Information shown below:
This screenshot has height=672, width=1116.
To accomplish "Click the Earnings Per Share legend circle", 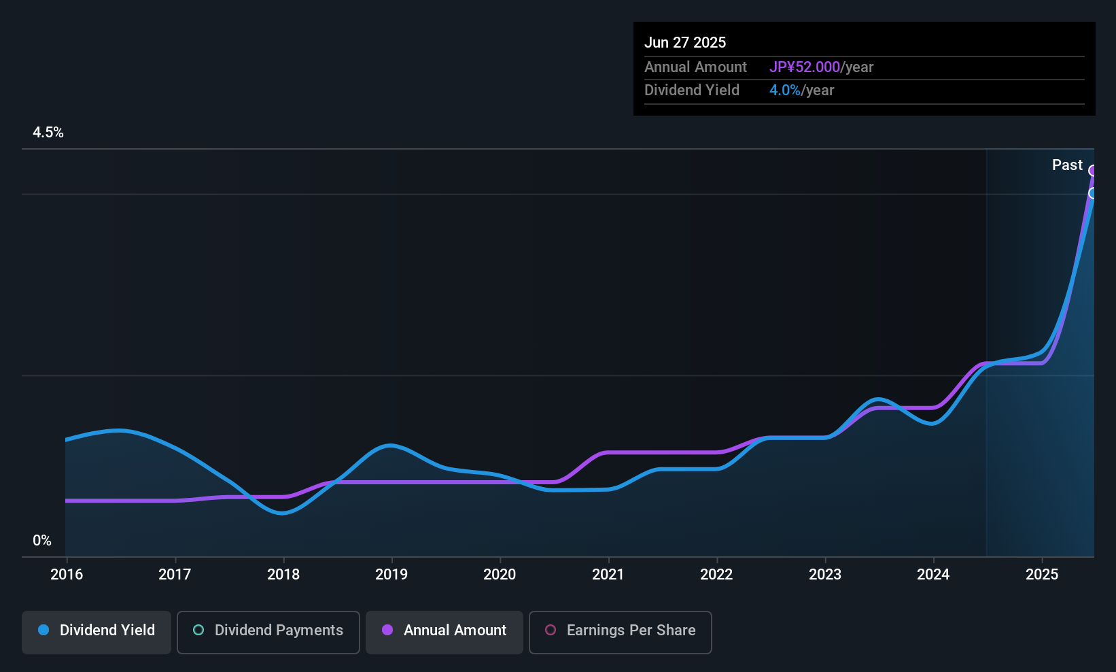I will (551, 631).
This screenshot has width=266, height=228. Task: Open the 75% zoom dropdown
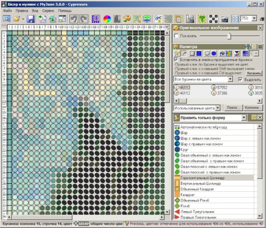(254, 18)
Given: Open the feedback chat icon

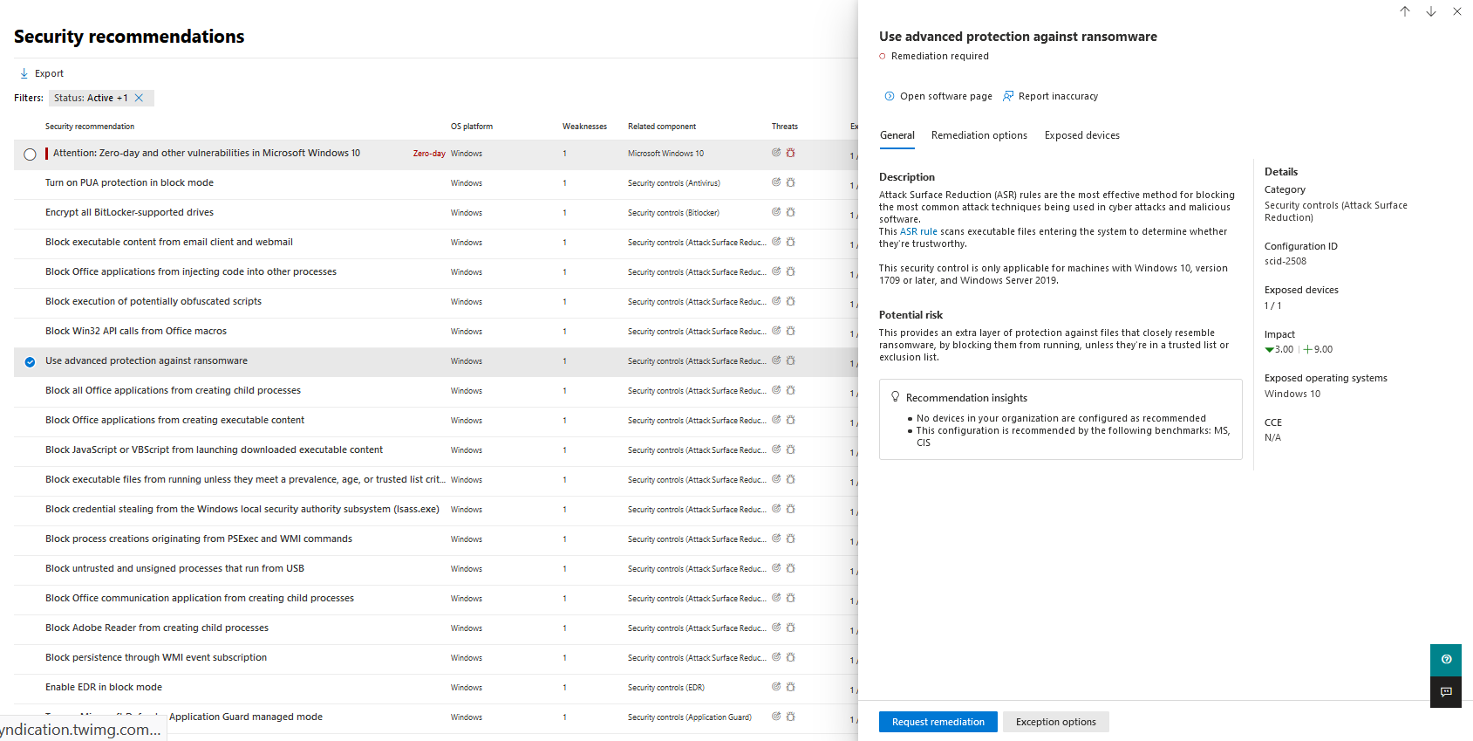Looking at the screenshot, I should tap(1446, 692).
End of Information shown.
Information shown below:
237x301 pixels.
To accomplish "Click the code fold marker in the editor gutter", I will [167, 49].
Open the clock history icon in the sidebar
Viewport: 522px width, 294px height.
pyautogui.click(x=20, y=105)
End of Information shown.
Information shown below:
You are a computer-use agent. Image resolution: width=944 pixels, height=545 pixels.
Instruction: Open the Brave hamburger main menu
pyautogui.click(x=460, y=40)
End of Information shown.
• [Exercise]
Every line in the records above with the string "pixels" in it should be shown.

• [Exercise solution]
237x301 pixels.
You are a computer-use agent. Image resolution: width=944 pixels, height=545 pixels.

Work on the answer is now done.